Le besoin de flexibilité rend l’innovation difficile
Tendances de la productivité dans les sous-secteurs de la construction
Dans la construction, les tendances de la productivité du travail varient considérablement d’un sous-secteur à l’autre. Malheureusement, les données relatives aux sous-secteurs ne sont pas disponibles pour de nombreux pays de l’UE. Pour y voir plus clair, nous utilisons le cas des Pays-Bas où les données permettant de calculer la tendance de la productivité des différents sous-secteurs sont disponibles.
Forte croissance de la productivité du travail dans le secteur résidentiel et non résidentiel
Le secteur résidentiel et non résidentiel néerlandais a connu une croissance de la productivité du travail bien plus élevée au cours des 25 dernières années que les autres sous-secteurs de la construction néerlandaise. Les constructeurs néerlandais tels que Dijkstra Draisma, Daiwa House Modular Europe, Heijmans, Plegt-Vos et Van Wijnen visent à industrialiser le processus de construction. Cela porte ses fruits : la productivité du travail a augmenté beaucoup plus rapidement dans ce sous-secteur néerlandais, de plus de 40 %, entre 1995 et 2021. Les nouveaux projets de construction résidentielle et commerciale se prêtent également bien à l’industrialisation, car ce processus de construction peut être relativement bien standardisé.
Croissance moyenne de la productivité dans la construction spécialisée
La croissance de la productivité dans la construction spécialisée néerlandaise est presque la même que celle de la construction globale. Bon nombre de ces processus de construction sont également difficiles à industrialiser. La personnalisation est souvent nécessaire, notamment pour la rénovation et l’entretien. Cependant, la numérisation peut rationaliser les processus opérationnels.
La productivité dans le secteur des infrastructures a chuté
La productivité du travail dans le secteur néerlandais des infrastructures a chuté au cours des dernières décennies. Cela s’explique d’abord par le fait que le secteur s’est contracté entre 1995 et 2021. En 2021, ce sous-secteur a produit 10 % de moins qu’en 1995. Comme nous l’avons mentionné plus haut, la contraction n’est généralement pas un terrain fertile pour la croissance de la productivité. Deuxièmement, les projets d’infrastructure sont de toute façon souvent plus difficiles à industrialiser car ils impliquent une grande part de personnalisation, même si, comme dans le cas de la construction spécialisée, la numérisation peut certainement aider.

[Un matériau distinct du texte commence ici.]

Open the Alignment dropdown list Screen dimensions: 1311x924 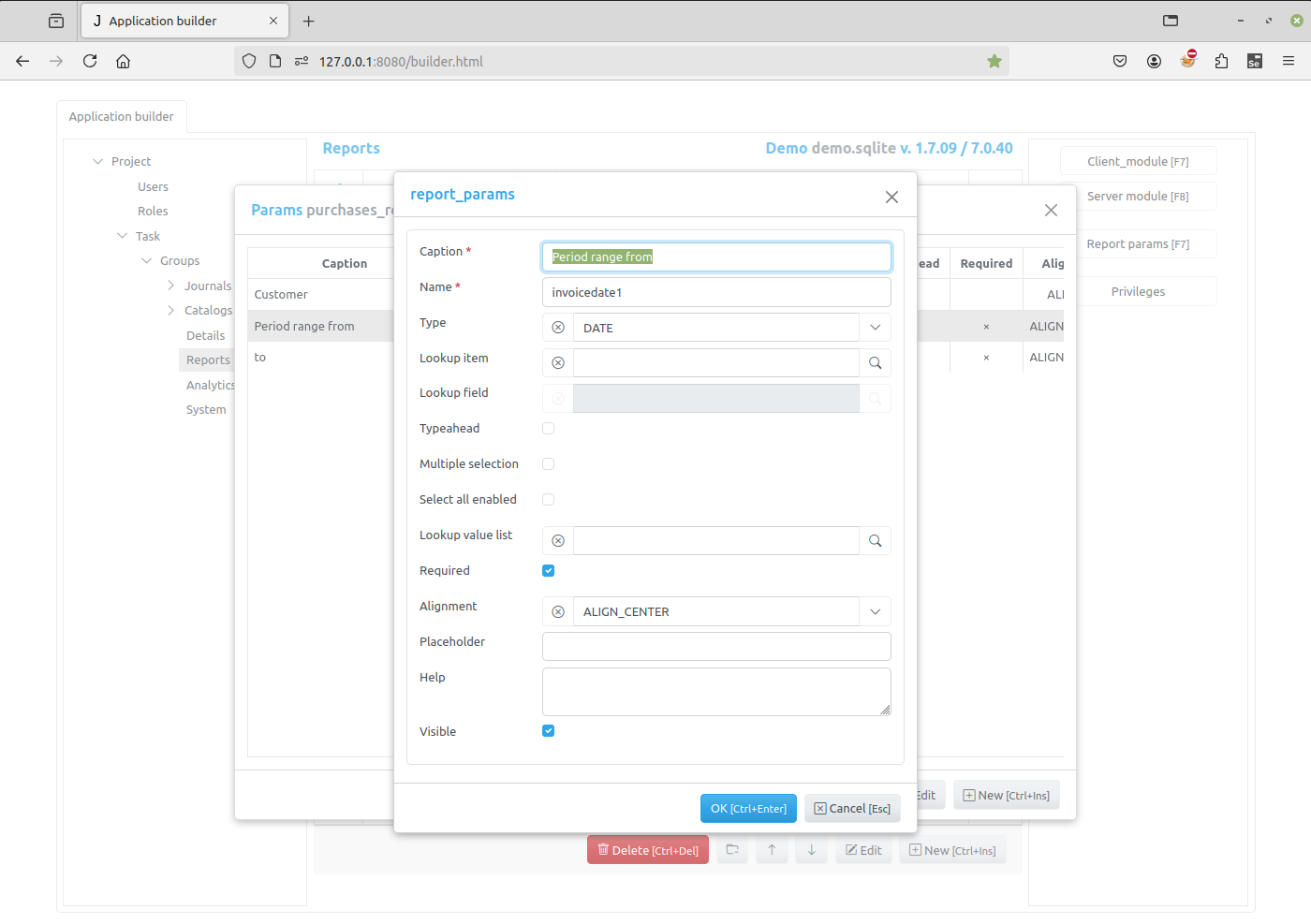coord(875,612)
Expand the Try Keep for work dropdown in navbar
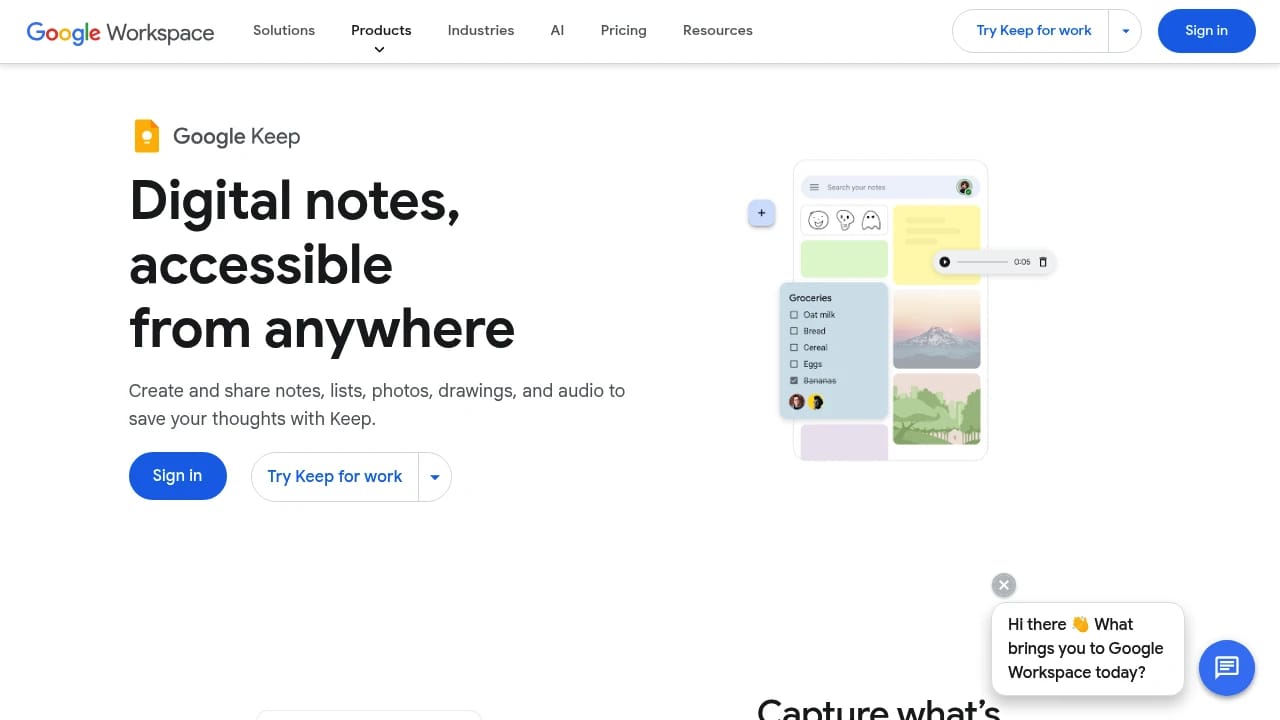Viewport: 1280px width, 720px height. [1125, 31]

Les gains de productivité chez les fournisseurs sont également limités
On dit souvent que ce sont principalement les fournisseurs qui font émerger les innovations de produits et de processus, et donc l’efficacité dans la construction. Cela profiterait alors à l’ensemble de la chaîne de construction. Toutefois, si l’on examine la productivité du travail de certains secteurs clés de l’approvisionnement néerlandais, on constate qu’elle est également relativement faible.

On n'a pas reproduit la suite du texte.